Superintendent of schools, Dan Boudreault, said the next steps are a facilities audit followed by the completion of the business plan. He said he hopes to see the plan finished by December and then submitted to the Ministry of Education.
“I’d like the community to see it before it’s submitted,” Gunderson added.
Denise Lawler, chair of the A.B. Greenwell School Parent Advisory Council, said this proposed plan would probably work for most of the parents at her school.
“Most of my parents support a new school, whether it’s just for A.B. Greenwell or for all the elementary students,” she said, noting that for many of them it isn’t acceptable to go back into the old school if it’s just repaired.
The chair of the Palsson PAC, Jodi McKenzie, though, is angry about the decision..
“Honestly, I don’t really know what to say,” she said Saturday. “I think the board succeeded in splitting the parents from the two schools.”
McKenzie said that at a Lake Cowichan Ratepayers’ Association meeting in late June, a show of hands from about 60 parents and other community members clearly showed support for repairing A.B. Greenwell School, using $1.2 million the school district already has for gymnasium repairs and adding it to the total $5.2 million cost.

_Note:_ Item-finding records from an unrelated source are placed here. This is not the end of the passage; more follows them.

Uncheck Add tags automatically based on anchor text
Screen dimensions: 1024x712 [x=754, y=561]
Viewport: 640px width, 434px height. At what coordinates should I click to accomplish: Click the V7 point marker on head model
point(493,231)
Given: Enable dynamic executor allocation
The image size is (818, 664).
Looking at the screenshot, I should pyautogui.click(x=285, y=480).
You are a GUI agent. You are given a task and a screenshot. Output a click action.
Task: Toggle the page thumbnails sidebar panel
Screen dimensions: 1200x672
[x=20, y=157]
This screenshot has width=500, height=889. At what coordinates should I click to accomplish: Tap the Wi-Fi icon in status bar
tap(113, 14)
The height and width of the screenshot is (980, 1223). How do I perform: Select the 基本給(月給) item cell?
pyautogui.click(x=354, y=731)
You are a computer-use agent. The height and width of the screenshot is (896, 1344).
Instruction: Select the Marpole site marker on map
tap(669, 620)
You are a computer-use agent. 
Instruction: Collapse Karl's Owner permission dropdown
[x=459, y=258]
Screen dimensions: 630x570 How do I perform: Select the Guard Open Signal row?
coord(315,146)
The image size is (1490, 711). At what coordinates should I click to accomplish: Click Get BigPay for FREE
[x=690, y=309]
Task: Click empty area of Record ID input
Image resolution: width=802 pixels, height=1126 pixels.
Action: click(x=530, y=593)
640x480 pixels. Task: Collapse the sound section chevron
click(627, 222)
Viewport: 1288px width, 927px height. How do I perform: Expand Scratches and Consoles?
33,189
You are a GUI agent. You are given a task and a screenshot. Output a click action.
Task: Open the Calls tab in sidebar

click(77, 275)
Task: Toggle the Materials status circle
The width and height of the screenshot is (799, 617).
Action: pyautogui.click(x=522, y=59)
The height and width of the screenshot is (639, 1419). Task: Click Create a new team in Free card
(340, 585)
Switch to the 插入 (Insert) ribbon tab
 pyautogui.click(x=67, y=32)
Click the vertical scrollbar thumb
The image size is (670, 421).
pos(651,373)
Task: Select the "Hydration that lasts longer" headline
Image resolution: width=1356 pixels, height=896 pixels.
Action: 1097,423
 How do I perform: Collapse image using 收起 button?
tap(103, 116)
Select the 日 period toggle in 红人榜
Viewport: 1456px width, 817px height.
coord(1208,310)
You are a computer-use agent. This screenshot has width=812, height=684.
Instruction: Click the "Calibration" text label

Rod Peters, chair of the Lake Cowichan Ratepayers’ Association, said he doesn’t trust the school board and questions whether there will ever be a new school built.
“They’re just trying to postpone the fixing of A.B. Greenwell by saying they’ll build a new school,” said Peters. “I don’t think they’ll ever build a new school here. They want to move the high school kids to Duncan and put all the rest in the high school.”